Copy the data below without any change, starting with the line that contains "Click the Daten (D:) durchsuchen search field" and going on through the line that contains "pyautogui.click(x=30, y=22)", both lines included.

_ _ _

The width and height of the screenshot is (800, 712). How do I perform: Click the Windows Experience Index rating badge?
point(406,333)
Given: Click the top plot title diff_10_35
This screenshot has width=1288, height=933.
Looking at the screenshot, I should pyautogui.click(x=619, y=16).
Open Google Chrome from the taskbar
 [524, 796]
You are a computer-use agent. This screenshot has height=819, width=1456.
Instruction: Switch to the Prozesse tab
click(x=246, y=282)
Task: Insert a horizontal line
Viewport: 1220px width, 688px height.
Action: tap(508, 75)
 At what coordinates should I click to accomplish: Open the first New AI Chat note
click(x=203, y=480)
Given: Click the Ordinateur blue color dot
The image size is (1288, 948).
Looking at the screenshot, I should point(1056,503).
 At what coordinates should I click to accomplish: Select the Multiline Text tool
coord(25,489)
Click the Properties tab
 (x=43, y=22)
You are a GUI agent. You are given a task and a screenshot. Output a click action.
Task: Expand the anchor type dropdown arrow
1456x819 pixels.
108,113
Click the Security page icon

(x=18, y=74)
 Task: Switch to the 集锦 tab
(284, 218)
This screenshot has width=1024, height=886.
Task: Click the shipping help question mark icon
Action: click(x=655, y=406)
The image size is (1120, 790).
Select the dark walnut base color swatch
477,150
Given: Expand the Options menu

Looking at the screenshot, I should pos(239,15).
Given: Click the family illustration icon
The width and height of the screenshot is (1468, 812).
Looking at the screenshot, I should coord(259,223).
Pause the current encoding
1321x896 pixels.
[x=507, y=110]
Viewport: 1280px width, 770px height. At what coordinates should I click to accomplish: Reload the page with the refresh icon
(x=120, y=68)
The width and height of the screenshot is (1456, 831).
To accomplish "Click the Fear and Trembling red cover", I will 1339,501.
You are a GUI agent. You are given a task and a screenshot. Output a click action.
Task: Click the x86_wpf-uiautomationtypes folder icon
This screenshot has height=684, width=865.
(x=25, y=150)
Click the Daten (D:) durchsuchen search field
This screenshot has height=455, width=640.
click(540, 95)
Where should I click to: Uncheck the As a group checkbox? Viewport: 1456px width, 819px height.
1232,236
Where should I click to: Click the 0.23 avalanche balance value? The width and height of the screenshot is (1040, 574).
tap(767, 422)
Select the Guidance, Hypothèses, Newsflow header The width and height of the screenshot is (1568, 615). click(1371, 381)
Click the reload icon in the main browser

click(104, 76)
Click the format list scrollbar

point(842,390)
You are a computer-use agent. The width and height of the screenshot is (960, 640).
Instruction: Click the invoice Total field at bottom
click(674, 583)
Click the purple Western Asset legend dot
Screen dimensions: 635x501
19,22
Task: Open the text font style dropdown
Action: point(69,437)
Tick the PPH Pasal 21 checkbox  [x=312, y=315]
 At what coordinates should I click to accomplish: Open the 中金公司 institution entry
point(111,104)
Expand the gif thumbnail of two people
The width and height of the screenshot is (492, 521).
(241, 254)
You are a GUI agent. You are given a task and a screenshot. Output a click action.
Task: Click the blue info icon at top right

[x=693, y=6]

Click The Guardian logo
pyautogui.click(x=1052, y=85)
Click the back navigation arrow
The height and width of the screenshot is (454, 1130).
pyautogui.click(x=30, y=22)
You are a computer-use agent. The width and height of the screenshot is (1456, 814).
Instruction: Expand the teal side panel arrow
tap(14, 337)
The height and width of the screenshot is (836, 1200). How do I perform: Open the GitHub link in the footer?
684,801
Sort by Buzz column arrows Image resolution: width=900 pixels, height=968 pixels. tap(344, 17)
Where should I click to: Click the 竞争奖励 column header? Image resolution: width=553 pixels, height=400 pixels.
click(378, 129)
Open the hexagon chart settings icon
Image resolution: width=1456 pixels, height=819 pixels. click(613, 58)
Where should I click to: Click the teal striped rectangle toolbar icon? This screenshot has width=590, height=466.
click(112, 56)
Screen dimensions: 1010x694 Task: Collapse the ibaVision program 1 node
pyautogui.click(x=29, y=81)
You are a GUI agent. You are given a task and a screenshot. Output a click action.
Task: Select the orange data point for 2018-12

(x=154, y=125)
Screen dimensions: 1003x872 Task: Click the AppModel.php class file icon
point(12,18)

_ _ _

## RESULT FOR THIS TASK
Click the Daten (D:) durchsuchen search field
This screenshot has height=455, width=640.
click(540, 95)
Where should I click to: Uncheck the As a group checkbox? Viewport: 1456px width, 819px height.
1232,236
Where should I click to: Click the 0.23 avalanche balance value? The width and height of the screenshot is (1040, 574).
tap(767, 422)
Select the Guidance, Hypothèses, Newsflow header The width and height of the screenshot is (1568, 615). click(1371, 381)
Click the reload icon in the main browser

click(104, 76)
Click the format list scrollbar

point(842,390)
You are a computer-use agent. The width and height of the screenshot is (960, 640).
Instruction: Click the invoice Total field at bottom
click(674, 583)
Click the purple Western Asset legend dot
Screen dimensions: 635x501
19,22
Task: Open the text font style dropdown
Action: point(69,437)
Tick the PPH Pasal 21 checkbox  [x=312, y=315]
 At what coordinates should I click to accomplish: Open the 中金公司 institution entry
point(111,104)
Expand the gif thumbnail of two people
The width and height of the screenshot is (492, 521).
(241, 254)
You are a GUI agent. You are given a task and a screenshot. Output a click action.
Task: Click the blue info icon at top right

[x=693, y=6]

Click The Guardian logo
pyautogui.click(x=1052, y=85)
Click the back navigation arrow
The height and width of the screenshot is (454, 1130).
pyautogui.click(x=30, y=22)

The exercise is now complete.